摇光停住了。
沙底的土层深处,那道飘忽的影子如同被冻住一般,彻底凝滞。
没有沙粒蠕动的声响,没有力量游走的波动,整片沙海之下,陷入了一种令人窒息的死寂。这种死寂比之前的空旷更甚,像是一张无形的嘴,吞掉了所有声音,连风掠过沙面的轻响,都显得格外刺耳。
他能逃。
以他的隐匿之术,此刻若是不顾一切地向沙海深处遁走,凭借沙层的掩护,萧晨纵然能锁定他的大致方位,也未必能在瞬息间追上。可他心里比谁都清楚,自己一逃,萧晨就会立刻看穿他所有的布局逻辑——蚀脉丝网的核心枢纽,就藏在他此刻藏身的沙位之下。一旦他离开,萧晨只需顺着他的逃路,找到那处枢纽,便能轻而易举地破掉整张丝网,他这数日的心血,便会付诸东流。
他也能引爆杀招。
蚀脉丝网的最深处,埋着他亲手炼制的“断脉芯”,只需一缕意念引动,便能将整张丝网、三道痕迹,乃至这片沙海的地脉一起炸成虚无。玉石俱焚,同归于尽,这是埋种者最后的底牌。
可一旦引爆,他自己也跑不掉。
断脉芯的威力,连他自己都无法承受。埋种者这一生,最擅长的是躲在暗处,给别人埋下绝路,最不擅长的,从来都是正面拼命。他惜命,比谁都惜,天枢许给他的好处还没到手,他绝不可能心甘情愿地在这里陪葬。

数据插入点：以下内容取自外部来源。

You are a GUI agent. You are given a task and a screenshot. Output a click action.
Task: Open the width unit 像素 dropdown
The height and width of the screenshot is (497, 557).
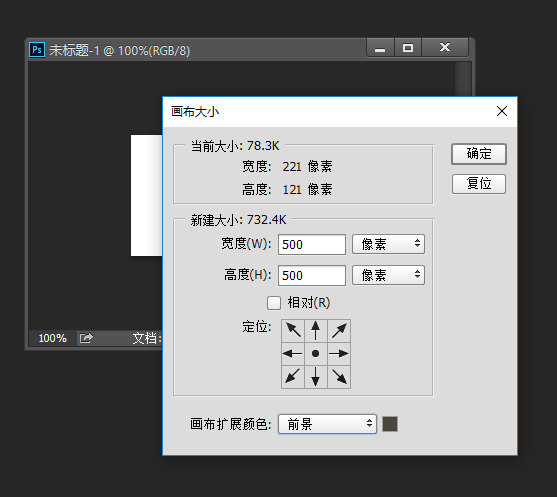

沙面上,萧晨依旧站在三道痕迹的正上方,衣袍被热风微微吹起,身姿挺拔,神色平静得仿佛只是在与一个旧友聊天。他看着脚下那片毫无动静的沙地,声音不高,却带着一种洞穿人心的力量,清晰地传入沙底:“你不敢动。你一引爆炸招,我会死,痕迹会灭,地脉会崩,但你也会被断脉芯的余波震成齑粉。天枢向来只看结果,不会管你的死活,你于他而言,不过是一把好用的埋刀人,没了,再换一把便是。”
沙下依旧没有回应。
只有热风卷过黄沙,发出“沙沙”的摩擦声,像是谁在暗处,无声地咬牙。
“你布下这张蚀脉丝网,用腐心种·蚀脉形态啃噬痕迹本源,又特意将丝网的根须,与沙海地脉的主脉绑在一起。”萧晨继续开口,一字一句,如同重锤,精准地敲在摇光最紧绷的那根弦上,“你算准了我会来救痕迹,算准了我舍不得毁掉这片地脉,所以才敢如此肆无忌惮地设局。”
他说到这里,微微顿了顿,语气陡然沉了几分,那股平静之下的冷意,毫无保留地释放出来:“可你算错了一件事。”
“我不是舍不得毁地脉。”
“我是舍不得,让地脉崩塌后,方圆百里之内,那些躲在戈壁边缘、以沙泉为生的牧民,那些路过此处的商旅,那些无辜的人,为你的阴谋陪葬。”
“但你,不算无辜。”
最后一句话,说得极轻,却像一把冰锥,狠狠扎进沙下。
念暖悬在半空的身形,猛地一颤。她跟在萧晨身边许久,见过他对痕迹的珍视,见过他对地脉的守护,见过他对无辜者的温柔,却还是第一次,从他口中,听到如此直白、如此决绝的冷意。
黑袍老者也攥紧了木杖,苍老的脸上闪过一丝愕然,随即又化作了然。萧晨的守护,从来都有底线,而摇光,显然已经踩碎了那条底线。
沙下的沉默,终于被打破。
一阵极其沙哑、像是粗砂纸在铁板上用力摩擦的声音,从沙底缓缓传出,带着难以掩饰的压抑与狠厉:“你敢动我……丝网同断,地脉同崩……到时候,你守护的那些人,照样难逃一死!”
“我敢。”
萧晨直接打断他,没有丝毫犹豫,语气轻得像一阵风,却重得让人胆寒。他看着脚下的沙地,眸色如寒潭,一字一顿:“你可以试试。”